We have a further point of view, however, with regard to the British reservation. The whole atmosphere of the Covenant of the League, the whole atmosphere of the Statute that established the Court is that disputes should be settled in some way other than war. Three methods are indicated, inquiry by the council, arbitration or judicial settlement, but it is doubtful if the League of Nations would break on the point that a group of States, or even a majority of States of the League would agree in conventions or treaties between themselves to have special tribunals for the settlement of disputes as long as these tribunals would give a likelihood of disputes being settled without any rupture occurring.

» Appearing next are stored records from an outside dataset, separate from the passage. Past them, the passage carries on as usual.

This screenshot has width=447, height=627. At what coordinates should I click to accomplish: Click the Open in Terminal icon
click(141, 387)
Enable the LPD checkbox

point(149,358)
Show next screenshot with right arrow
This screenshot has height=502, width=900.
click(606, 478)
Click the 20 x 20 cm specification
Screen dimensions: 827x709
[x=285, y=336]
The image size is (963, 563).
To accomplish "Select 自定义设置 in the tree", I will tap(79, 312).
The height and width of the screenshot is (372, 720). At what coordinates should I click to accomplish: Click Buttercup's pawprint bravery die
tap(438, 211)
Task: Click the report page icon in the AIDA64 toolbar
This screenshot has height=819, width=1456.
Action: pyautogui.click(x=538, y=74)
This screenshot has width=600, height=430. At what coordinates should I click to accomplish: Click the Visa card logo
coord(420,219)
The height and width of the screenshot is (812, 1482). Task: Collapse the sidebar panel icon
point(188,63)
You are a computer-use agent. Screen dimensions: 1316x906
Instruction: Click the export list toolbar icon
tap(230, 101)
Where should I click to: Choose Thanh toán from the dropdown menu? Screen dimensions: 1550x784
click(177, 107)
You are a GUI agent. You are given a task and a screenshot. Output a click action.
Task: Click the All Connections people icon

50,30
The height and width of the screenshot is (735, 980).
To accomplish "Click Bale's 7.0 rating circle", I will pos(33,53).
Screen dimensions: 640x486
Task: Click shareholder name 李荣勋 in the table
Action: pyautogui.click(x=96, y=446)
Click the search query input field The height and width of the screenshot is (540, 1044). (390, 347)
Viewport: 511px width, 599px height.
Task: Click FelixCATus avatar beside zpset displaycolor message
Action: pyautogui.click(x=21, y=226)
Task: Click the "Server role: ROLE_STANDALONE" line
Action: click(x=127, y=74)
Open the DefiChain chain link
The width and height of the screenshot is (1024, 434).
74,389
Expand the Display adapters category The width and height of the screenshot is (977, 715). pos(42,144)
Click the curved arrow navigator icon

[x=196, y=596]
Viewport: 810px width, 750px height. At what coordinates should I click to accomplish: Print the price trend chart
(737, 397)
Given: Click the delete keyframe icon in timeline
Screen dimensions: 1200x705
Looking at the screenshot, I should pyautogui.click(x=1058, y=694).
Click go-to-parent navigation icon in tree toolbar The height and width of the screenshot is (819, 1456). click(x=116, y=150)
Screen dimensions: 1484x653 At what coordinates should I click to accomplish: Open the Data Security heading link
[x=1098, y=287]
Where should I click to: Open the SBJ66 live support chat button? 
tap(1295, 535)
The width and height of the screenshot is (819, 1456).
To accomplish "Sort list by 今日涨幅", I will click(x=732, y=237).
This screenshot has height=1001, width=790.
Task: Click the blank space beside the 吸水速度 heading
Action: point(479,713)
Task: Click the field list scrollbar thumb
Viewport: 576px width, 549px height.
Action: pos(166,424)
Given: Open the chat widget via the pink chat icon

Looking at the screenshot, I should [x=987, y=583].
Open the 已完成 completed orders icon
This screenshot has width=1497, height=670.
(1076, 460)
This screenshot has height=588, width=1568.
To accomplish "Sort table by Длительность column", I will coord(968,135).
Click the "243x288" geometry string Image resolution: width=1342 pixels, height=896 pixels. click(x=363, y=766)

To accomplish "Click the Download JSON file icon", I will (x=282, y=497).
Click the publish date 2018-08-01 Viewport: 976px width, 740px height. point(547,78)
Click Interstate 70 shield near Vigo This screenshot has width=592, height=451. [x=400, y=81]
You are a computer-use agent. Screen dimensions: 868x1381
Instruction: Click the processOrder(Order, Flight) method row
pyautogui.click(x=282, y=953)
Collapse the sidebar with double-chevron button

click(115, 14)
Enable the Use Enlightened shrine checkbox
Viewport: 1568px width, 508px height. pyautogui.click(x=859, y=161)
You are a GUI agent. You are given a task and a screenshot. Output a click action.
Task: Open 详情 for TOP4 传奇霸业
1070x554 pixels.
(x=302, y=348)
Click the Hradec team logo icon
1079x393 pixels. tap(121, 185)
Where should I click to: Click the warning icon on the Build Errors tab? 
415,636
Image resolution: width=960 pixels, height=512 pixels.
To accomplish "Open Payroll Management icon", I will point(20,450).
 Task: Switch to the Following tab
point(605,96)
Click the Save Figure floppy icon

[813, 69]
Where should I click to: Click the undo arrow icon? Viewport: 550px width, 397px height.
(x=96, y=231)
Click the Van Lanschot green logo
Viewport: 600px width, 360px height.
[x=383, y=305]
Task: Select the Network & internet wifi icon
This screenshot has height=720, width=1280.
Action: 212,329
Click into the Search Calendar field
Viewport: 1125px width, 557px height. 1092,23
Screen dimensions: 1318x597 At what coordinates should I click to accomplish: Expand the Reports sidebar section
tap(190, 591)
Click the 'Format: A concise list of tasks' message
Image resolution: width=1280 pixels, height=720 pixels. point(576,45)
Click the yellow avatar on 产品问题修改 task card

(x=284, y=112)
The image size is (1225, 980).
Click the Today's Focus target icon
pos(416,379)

So long as there was in the background this Court and so long as they could get a certain number of nations to accept the principle of judicial settlement rather than war, I do not think that they were going to be much concerned about other tribunals. Nevertheless, we felt that members of the League of Nations should uphold the Court specially established under the authority of the League, and should have a leaning towards that, and that only some peculiar or special relationship as between States should be considered a sufficiently important matter to preclude or postpone—because that, at its best, is all that could be done —recourse to the International Court. We felt as members of the League that until a case was made for the other tribunal—and no case at the particular time we were discussing it had been made—there could be no justification for the establishment of the special tribunal, or for our refusing to go, as one member of the League, to a Court established by the League and choosing instead a special tribunal Consequently that point also had some bearing on the decision which we took.